There’s also a handful of bars rightfully calling out the industry dynamics and how they hurt women. How does it feel to have the platform to call attention to these issues?
I’m thankful for it. I’m thankful to be able to use my voice to shed light on things that need to be talked about in a truthful, unapologetic way. In an urgent way. We shouldn’t allow anyone else outside of this culture to define us. The power we have as a people to take that control back, this is our culture, so we should be the ones running it and putting out the images of what we look like as women. How we want to be portrayed and how we want to be respected. It’s just a reminder not to forget who we are, our lineage, our history, and the power that we have. Hopefully, [I] add some spark to a spark that’s already there.

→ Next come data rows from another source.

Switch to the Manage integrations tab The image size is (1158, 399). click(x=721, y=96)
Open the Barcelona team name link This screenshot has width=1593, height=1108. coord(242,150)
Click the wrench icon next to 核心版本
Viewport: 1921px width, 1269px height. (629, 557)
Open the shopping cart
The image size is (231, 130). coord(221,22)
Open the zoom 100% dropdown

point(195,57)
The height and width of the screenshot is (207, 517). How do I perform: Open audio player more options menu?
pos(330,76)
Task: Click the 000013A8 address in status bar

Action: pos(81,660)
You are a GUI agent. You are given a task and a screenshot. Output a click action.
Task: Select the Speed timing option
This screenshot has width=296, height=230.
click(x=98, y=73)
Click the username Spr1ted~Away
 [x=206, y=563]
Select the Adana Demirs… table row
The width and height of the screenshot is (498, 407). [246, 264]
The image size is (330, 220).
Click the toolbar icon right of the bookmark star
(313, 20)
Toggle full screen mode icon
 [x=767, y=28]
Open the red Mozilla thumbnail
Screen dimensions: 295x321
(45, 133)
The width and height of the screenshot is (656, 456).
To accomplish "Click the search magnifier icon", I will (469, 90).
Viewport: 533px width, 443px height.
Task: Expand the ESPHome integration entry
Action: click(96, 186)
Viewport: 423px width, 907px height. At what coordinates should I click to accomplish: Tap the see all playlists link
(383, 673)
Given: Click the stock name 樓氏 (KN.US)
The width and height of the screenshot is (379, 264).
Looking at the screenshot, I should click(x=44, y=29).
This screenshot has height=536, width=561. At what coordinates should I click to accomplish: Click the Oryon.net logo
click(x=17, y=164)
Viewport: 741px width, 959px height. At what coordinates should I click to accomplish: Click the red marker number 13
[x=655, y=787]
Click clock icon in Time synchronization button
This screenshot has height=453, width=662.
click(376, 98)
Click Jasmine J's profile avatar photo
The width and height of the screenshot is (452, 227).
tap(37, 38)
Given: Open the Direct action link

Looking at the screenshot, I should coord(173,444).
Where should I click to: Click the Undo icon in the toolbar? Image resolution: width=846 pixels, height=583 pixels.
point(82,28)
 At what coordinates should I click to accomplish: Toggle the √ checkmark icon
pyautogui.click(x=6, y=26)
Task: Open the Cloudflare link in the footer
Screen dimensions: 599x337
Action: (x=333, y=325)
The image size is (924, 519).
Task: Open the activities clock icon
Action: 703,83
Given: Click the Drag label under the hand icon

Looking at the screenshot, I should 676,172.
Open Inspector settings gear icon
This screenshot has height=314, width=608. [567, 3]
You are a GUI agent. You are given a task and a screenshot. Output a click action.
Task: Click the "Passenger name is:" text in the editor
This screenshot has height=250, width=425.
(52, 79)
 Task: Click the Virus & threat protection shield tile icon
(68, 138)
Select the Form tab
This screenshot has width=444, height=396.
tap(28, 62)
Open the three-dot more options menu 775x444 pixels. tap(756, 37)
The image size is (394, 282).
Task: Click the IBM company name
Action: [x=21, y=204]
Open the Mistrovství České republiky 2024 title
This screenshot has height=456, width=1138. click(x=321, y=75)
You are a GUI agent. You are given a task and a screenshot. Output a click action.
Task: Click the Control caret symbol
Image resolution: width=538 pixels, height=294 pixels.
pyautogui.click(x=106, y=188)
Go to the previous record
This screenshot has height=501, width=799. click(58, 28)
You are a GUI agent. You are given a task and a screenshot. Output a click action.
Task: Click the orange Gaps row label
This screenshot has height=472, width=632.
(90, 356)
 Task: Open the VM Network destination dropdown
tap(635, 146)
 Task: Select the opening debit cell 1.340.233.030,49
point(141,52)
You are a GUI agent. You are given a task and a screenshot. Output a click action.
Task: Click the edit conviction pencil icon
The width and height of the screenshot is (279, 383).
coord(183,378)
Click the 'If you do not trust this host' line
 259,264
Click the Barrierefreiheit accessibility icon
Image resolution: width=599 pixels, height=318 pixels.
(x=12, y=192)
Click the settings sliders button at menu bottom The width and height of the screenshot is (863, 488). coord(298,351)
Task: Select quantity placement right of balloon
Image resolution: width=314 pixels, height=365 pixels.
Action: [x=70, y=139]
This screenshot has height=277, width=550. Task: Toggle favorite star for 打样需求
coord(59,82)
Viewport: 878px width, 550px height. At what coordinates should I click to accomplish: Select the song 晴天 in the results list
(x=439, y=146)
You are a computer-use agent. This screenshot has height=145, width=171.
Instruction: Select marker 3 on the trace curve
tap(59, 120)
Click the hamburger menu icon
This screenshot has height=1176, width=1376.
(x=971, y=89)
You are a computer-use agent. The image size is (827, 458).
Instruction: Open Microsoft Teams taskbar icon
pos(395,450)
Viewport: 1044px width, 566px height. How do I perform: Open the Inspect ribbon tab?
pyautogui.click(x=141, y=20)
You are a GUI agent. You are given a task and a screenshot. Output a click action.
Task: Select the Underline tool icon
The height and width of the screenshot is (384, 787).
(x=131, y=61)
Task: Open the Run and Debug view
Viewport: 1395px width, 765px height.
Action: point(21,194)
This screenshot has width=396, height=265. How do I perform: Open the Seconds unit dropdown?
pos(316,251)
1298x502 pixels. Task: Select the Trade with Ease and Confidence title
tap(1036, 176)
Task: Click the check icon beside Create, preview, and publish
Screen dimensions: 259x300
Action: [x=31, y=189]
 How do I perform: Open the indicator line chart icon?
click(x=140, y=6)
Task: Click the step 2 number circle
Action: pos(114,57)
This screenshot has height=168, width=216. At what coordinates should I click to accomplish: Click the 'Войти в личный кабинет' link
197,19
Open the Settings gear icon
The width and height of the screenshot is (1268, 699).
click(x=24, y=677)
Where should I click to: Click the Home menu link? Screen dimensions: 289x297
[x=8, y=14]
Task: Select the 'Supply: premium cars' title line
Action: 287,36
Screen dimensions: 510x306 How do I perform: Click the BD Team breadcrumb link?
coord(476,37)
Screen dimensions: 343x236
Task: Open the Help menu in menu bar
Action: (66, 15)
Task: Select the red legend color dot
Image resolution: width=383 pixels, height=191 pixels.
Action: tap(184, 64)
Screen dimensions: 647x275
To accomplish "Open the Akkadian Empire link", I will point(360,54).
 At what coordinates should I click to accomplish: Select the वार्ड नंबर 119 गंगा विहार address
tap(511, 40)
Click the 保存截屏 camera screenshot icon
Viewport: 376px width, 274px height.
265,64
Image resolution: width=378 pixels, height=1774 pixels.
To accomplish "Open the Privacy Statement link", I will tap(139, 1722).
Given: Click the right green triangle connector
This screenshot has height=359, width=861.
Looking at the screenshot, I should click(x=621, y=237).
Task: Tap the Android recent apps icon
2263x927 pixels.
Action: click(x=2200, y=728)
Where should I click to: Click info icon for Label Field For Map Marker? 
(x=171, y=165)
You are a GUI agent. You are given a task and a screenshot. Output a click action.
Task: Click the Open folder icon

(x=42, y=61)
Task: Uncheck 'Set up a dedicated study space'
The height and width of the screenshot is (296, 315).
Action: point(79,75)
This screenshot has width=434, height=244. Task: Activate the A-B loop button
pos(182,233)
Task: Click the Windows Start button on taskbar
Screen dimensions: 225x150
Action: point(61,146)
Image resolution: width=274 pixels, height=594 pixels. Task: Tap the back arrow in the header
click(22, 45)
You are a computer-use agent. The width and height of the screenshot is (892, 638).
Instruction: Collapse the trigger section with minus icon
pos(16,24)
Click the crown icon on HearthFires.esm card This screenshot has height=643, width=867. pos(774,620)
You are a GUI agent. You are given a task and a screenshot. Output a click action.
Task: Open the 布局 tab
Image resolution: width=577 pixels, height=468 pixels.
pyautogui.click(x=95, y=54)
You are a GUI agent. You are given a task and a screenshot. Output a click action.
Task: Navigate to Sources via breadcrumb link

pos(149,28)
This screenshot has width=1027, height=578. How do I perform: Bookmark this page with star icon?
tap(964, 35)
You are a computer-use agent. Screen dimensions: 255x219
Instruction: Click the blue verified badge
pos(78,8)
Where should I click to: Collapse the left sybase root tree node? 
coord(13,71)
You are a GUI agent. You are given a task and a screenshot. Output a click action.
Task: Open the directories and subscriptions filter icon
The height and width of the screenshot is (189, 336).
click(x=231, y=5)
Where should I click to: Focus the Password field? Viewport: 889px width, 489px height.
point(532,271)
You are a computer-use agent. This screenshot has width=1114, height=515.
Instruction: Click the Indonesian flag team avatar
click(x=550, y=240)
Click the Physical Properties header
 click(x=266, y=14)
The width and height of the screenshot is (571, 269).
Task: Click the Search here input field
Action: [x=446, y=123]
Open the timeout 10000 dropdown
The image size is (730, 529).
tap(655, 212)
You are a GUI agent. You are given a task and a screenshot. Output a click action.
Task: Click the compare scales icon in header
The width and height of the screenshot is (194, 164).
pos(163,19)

I love how you’re playful at times, too. The call-out on JID is hilarious and thought-provoking. Did you guys plan that?
JID kinda set that one up. I did my verses, and I sent it to him to close it out, and he wrote the verse, and then he hit me: “Rap, I ended my verses with ‘and the bitches…’ I need you to come back and check me on it.” I was like, “Yo, that’s dope.” It just worked because the Queen Latifah record came right after it. It was just a dope, full-circle moment.
Naming your songs after all these strong Black women brings me to the idea of legacy. So, what does legacy mean to you?
Wow. When I think about my legacy, I wanna be known as someone who helped push the culture forward, to open doors, to change minds on what a female in this time looks like in hip-hop. Somebody that reminds people that we have a place, we are talented and gifted, and we shouldn’t be separated because of our gender. That’s what I want my legacy to be, and to be one of the greatest that ever done it. Man or woman. To inspire little girls [to see] it doesn’t matter your shape or complexion; you can be one of the best at whatever you do. You can compete with any man. You don’t have to change who you are; you’re enough.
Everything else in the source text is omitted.